The Royal Swedish Academy of Sciences awarded the 2016 Nobel Prize in Physics to David J. Thouless, F. Duncan M. Haldane and J. Michael Kosterlitz, three laureates who have used advanced topological methods to study unusual phases of matter, such as superconductors, superfluids or thin magnetic films.
Topology is a branch of mathematics that describes properties that only change step-wise. Using topology as a tool, the laureates were able to astound experts, and thanks to their pioneering work, the hunt is now on for new and exotic phases of matter thought to impact future applications in both materials science and electronics.
In the early 1970s, Michael Kosterlitz and David Thouless overturned the then current theory that superconductivity or suprafluidity could not occur in thin layers, demonstrating that superconductivity could occur at low temperatures. They also explained the mechanism, phase transition, that makes superconductivity disappear at higher temperatures.

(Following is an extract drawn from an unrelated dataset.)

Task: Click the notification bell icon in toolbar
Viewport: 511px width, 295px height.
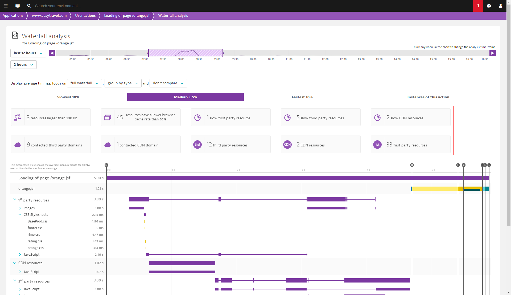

Researchers now know of many topological phases, not only in thin layers and threads but also in ordinary three-dimensional materials. Over the last decade, this area has boosted frontline research in condensed matter physics, not least because of the hope that topological materials could be used in new generations of electronics and superconductors, or in future quantum computers.
The three laureates will share the approximately $1.8 million prize, half awarded to Thouless and the other shared by Haldane and Kosterlitz. All three scholars were born in the UK but now live and teach in the US. Thouless received his PhD from Cornell University in 1958 and is currently an emeritus professor at the University of Washington. Haldane earned his PhD at Cambridge University in 1978 and currently teaches physics at Princeton University, while Kosterlitz, who teaches physics at Brown University, was awarded his PhD at Oxford University in 1969.